Tuesday, April 20, 2010

What I want...


I have been thinking a lot about being a mother, I know that I have a lot to work on, but I am doing my best. It brought up the question...

"what, as a mother, do i want?"

i want my kids to be safe, happy, healthy, successful in whatever they chose to be. i want my kids to be able to handle their trials and learn from them. i want my kids to have healthy relationships, i want my kids to think i'm the coolest person alive, i want my kids to learn to work hard, and enjoy the fruits of their labor. i want them to think about their future at a young age, i want my kids to be smart with their money, their education, their investments. i want them to hold tight to what we try to teach them, that God is good. i want my kids to stay close to the church. i want my kids to have faith that good can prevail. i want my kids to be able to stand firm in the storm of wickedness that this world is offering. i want them to be smarter than the average American thought of "you need this now, and you can pay for it later." i want my kids to be safe from porn, i want my kids to be safe from an abusive relationship, i want my kids to have great friends. i want my kids to not be bullied, i want my kids to value school, i want my kids to want to be good. i want my kids to want to stay morally clean. i want my boys to be loving and hard working fathers. i want my kids to always want to be sort of close but not too close so they have healthy relationships with their spouses and their family as an entity. i want them to be able to fix their own problems because of what i taught them. i want them to not do drugs, i want them to not drink, i want my kids to be best friends, i want them to be goody two shoes till their wedding night. i want my kids to basically be in a bubble that will protect them from anything harmful, anything wrong, and anything that will bring them pain.

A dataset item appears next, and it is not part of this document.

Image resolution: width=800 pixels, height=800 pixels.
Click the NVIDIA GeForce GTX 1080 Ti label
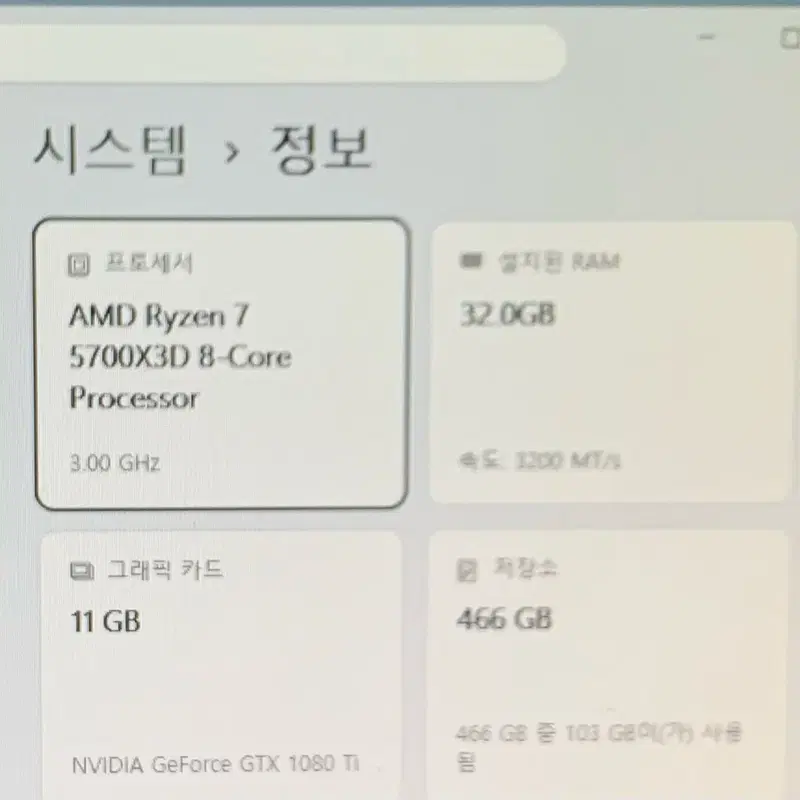[x=216, y=764]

as my thoughts swirled into a chaotic mess, and as i started to hyperventilate at the thought that my kids are going to have face so much before they move on from this earth...i stopped. wiped away the tears, i sat and i stared at my beautiful kids that i would lay down my own life for, and the final answer came to me:

"what do i want?"

"i want to be a good mother at every stage of their life. i want to be there for them and to be able to handle the choices (good and bad) they make with grace, humility, and love. i want to always be able to love them, and forgive them, and to always have open arms when they need me. i hope to be a good example that they would want to do what is right and good not by my words but by my actions."

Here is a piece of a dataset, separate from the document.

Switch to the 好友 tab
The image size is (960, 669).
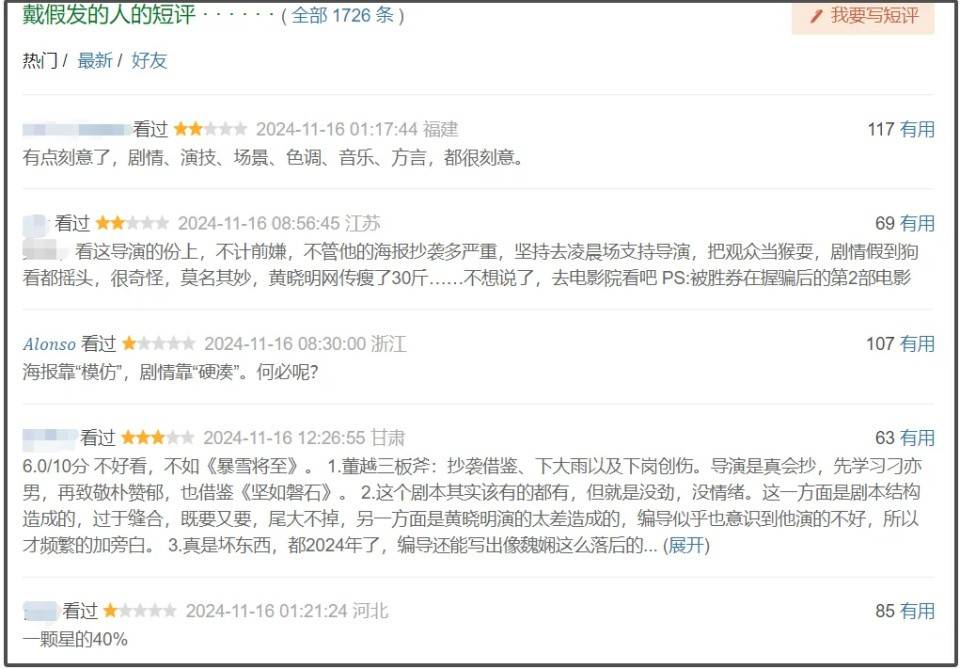pos(149,60)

so scratch all that other stuff.
i just want to be good for them.
that's all that matters.
nothing else can come close to that in my world.
i just hope to be a good one.

and that makes me nervous just the same.

6 comments:

April Hutchins said...

Oh Sally I totally agree. I am so glad that I get to stay home with my kids!!!

The Hafens said...

I LOVE THAT!!!! I hope for the same things too!! Your so awesome!!

Dani said...

GREAT post. SO heartfelt and everything you said is what I want too. It's a scary thing, motherhood.

Lori said...

Oh Sally you are such a good Mom your boys will learn great things from you and Lance. I feel the same for my girls.
P.S. You are the coolest person alive ;-)

Mackenzie Bailey said...

Thanks for the post. We feel so so many things as moms and it's hard to put them down in writing like that. I agree, sometimes I feel like I want to protect them from everything and then realize all I can do is teach them what they need to know to get back to the Lord. You're wonderful!

Jamie Broderick Photography said...

Wow, that was a great post sally. Makes me sad and happy at the same time. I agree with Lori on the coolest person on earth!!